People don’t want to read.
They just want information when they want it.
I see it at this blog too. People ask questions that have answers in past posts. But they don’t want to read or search. They just want to know.
All of the stuff I write that surrounds the information they want? It’s noise.
There’s really no amount of Search Engine Optimization (SEO) that can connect people with what they really want.
What people do instead of reading blogs like this or doing manual search are voice searches. It’s easier to pick up a phone and ask Siri or say “OK, Google.”
Algorithms munge through retrieved results and condense them as much as possible into just facts.
And so, thinking about this today, I coined the term “Voice Agent Optimization” (VAO).
Because in the future, blogs like this won’t exist.
Dopes like me will instead be creating “InfoCards” (ICs) to feed Siri, Google Now/Voice Search, Cortana, and whatever other HAL-like Voice Agents pop up in the future.
That’s even if people like me can still exist.
Software is taking over. It’s already “writing” for Forbes.
Plus, companies can do VAO for themselves. Want to quickly know the specs of the Onda V975w? Onda will have an InfoCard all ready for a Voice Agent to retrieve.
But what those InfoCards won’t be able to tell is the truth.
And that brings us to a Warren Ellis-like future depicted in Global Frequency.
Future queries to Voice Agents will be like, “Find me someone who owns an Onda V975w and can answer this question about it: XXX.”
And the Voice Agent will consult a bunch of InfoCards and lo, someone who’s registered with them will get alerted by a Voice Agent that someone needs assistance. Instead of International Rescue, Informational Rescue.
And with each question answered, another InfoCard will be created to feed the Voice Agents, so one less human being is bothered with it.
Blogs such as this, if they exist at all, will be short posts that don’t relate to one another at all. They’ll just be a collection of InfoCards designed to be retrieved by Voice Agents.
And the backend algorithms of Voice Agents will munge InfoCards to dynamically create new InfoCards, further lessening human intervention and interactivity.
Global Frequency could be a good candidate for a TV series of short seasons where the main characters changing every season, which is becoming more common these days..
There was a TV pilot made quite a while ago. Might still be available (illegally) on the Net. I liked it. Watched it again recently and it held up.
Mike, you do realize how damned depressing this is?

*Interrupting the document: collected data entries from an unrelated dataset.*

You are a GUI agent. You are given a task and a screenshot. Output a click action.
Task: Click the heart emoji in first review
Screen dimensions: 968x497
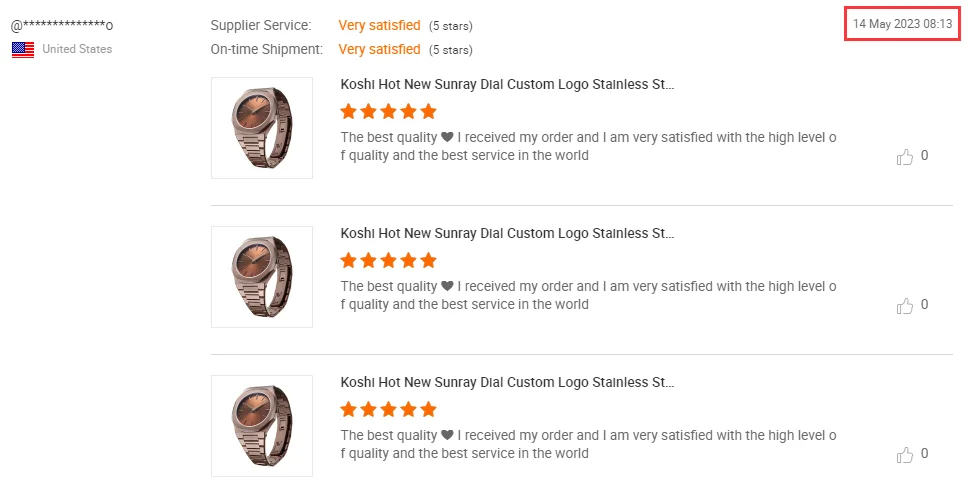(x=447, y=137)
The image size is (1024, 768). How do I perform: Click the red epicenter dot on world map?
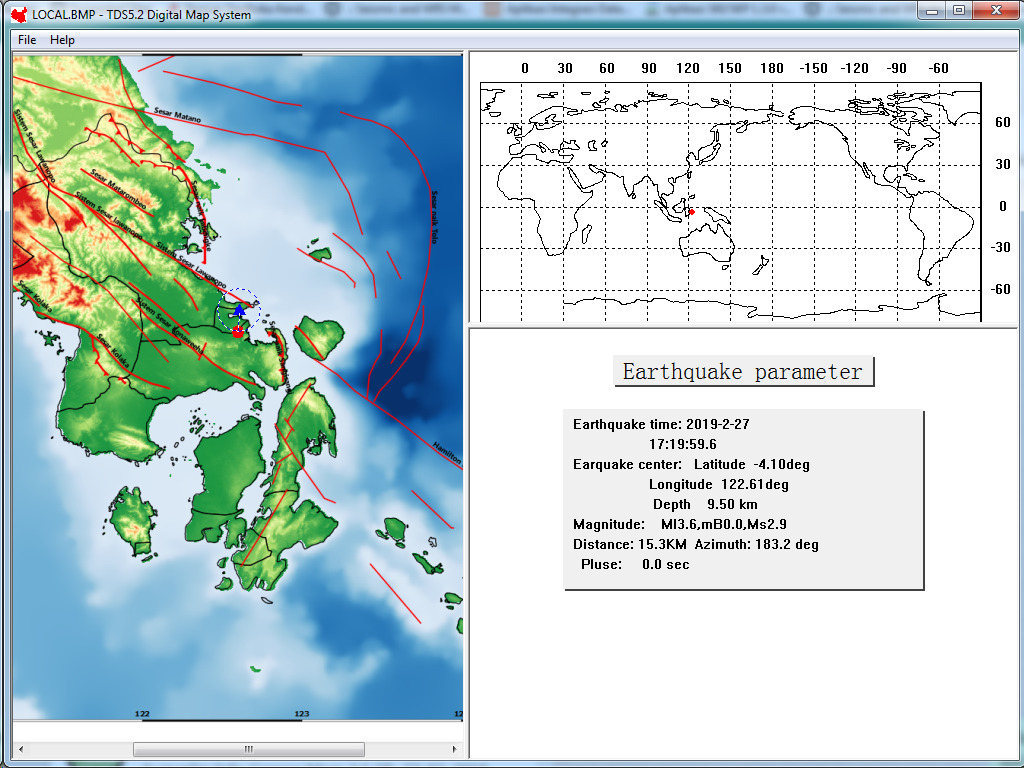point(691,211)
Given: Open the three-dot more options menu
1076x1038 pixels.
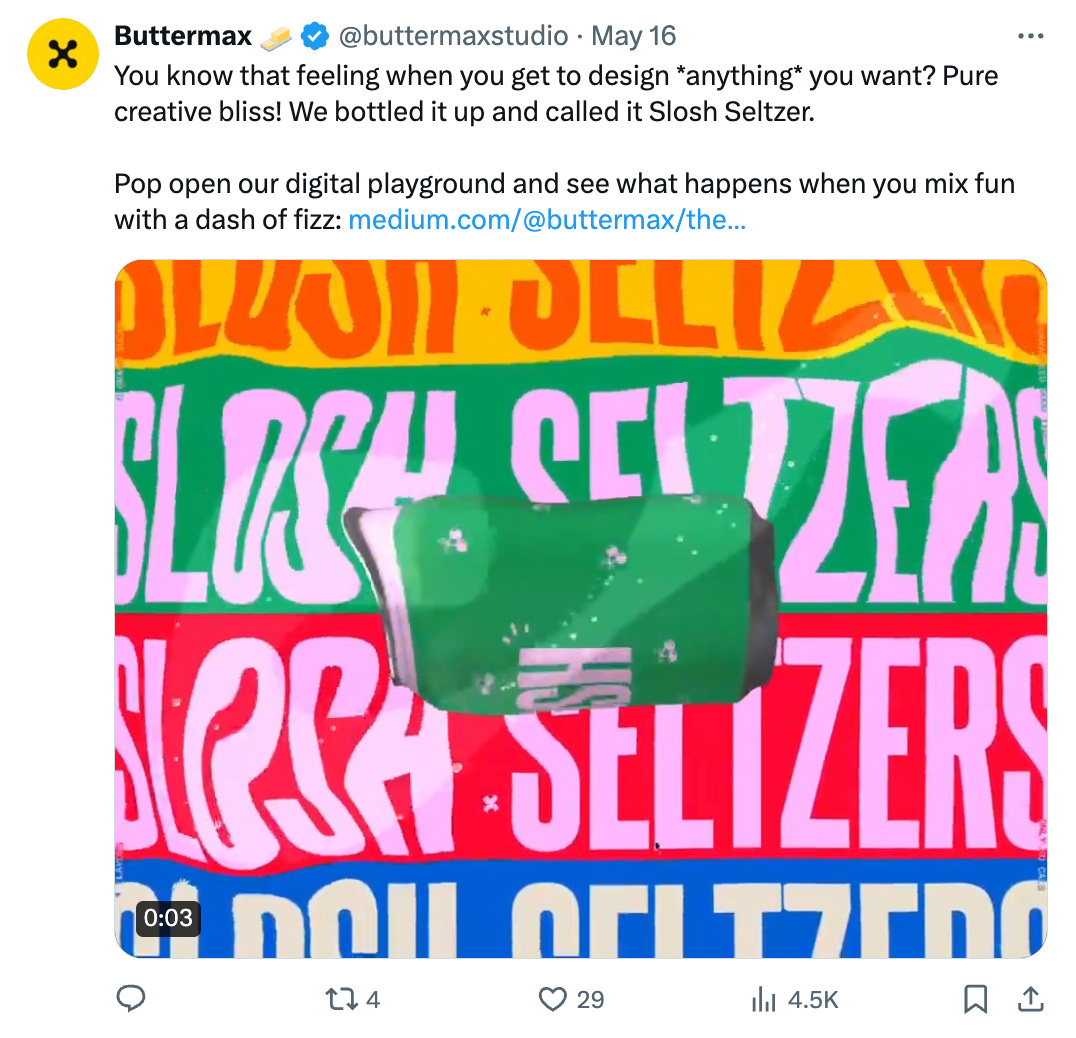Looking at the screenshot, I should (x=1031, y=36).
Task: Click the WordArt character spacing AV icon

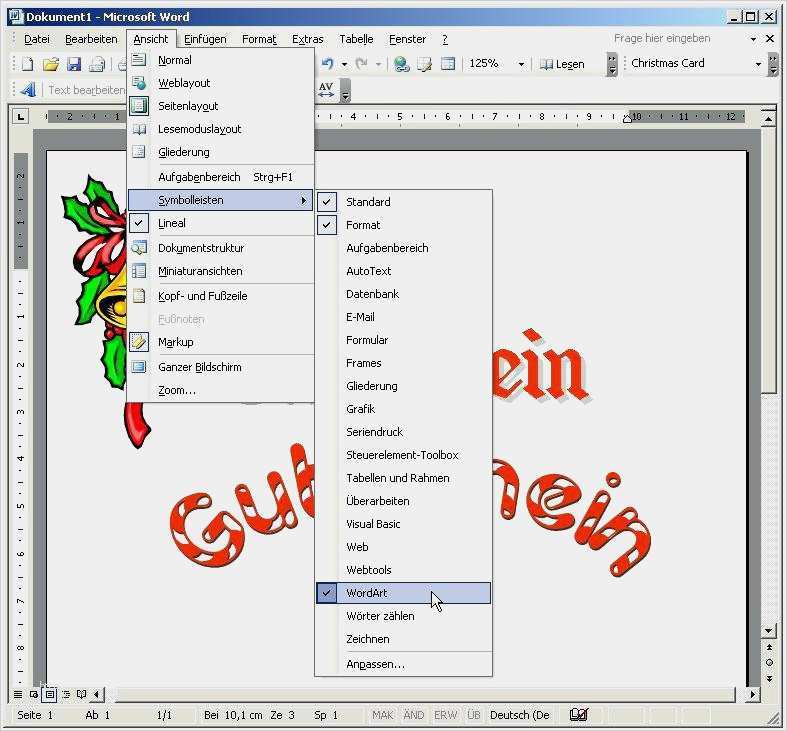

I had a conversation along those lines way back in the late 1960s. I had accidentally come across computers and was in “mind blown” mode, even if the things resided in sterile rooms and were fed punched cards. Sitting at a local pub with some people who worked with the computers, we got into a conversation about the future, and how these machines would eventually digest and spit out all the knowledge in the world. I recall telling those guys that I reckoned I would be 6′ under long before that happened. Hah!
Now I’m thinking: how long before these machines eliminate most manual / low-skilled labor? And, what happens when that happens? Rage against the machines?
Oh it’s *very* depressing. Just go read Jules Verne’s “Paris in the Twentieth Century” for a glimpse of the future.
Very few people have caught on to the fact the entire economic system will have to be revised to accommodate such a future.
When I was young, I could get five bucks an hour (well over minimum wage at that time) for dealing with *paper files* — remember the vast file cabinets corporations used to have — I’d get *paid* just to take them out and put them back! No such jobs like that today!
Nah, its nice that someone aggregates the info. Thanks for that!
You didn’t click the links that show software is starting to do that.
so,where we are going to find “opinion” then?
On the Global Frequency.
McKinsey had this listed in the top 10 disruptive technologies last year. They called it “automation of knowledge work,” although nothing in their report was as vivid as what you describe.
Depressing? Yes. Plausible? Yes. Probable? I’ll go out on a limb and say no. I think at some point people might get tired of interacting with machines and go back to seeking interaction with humans instead.
Have you seen humans lately? Over 80 shot in Chicago this past weekend!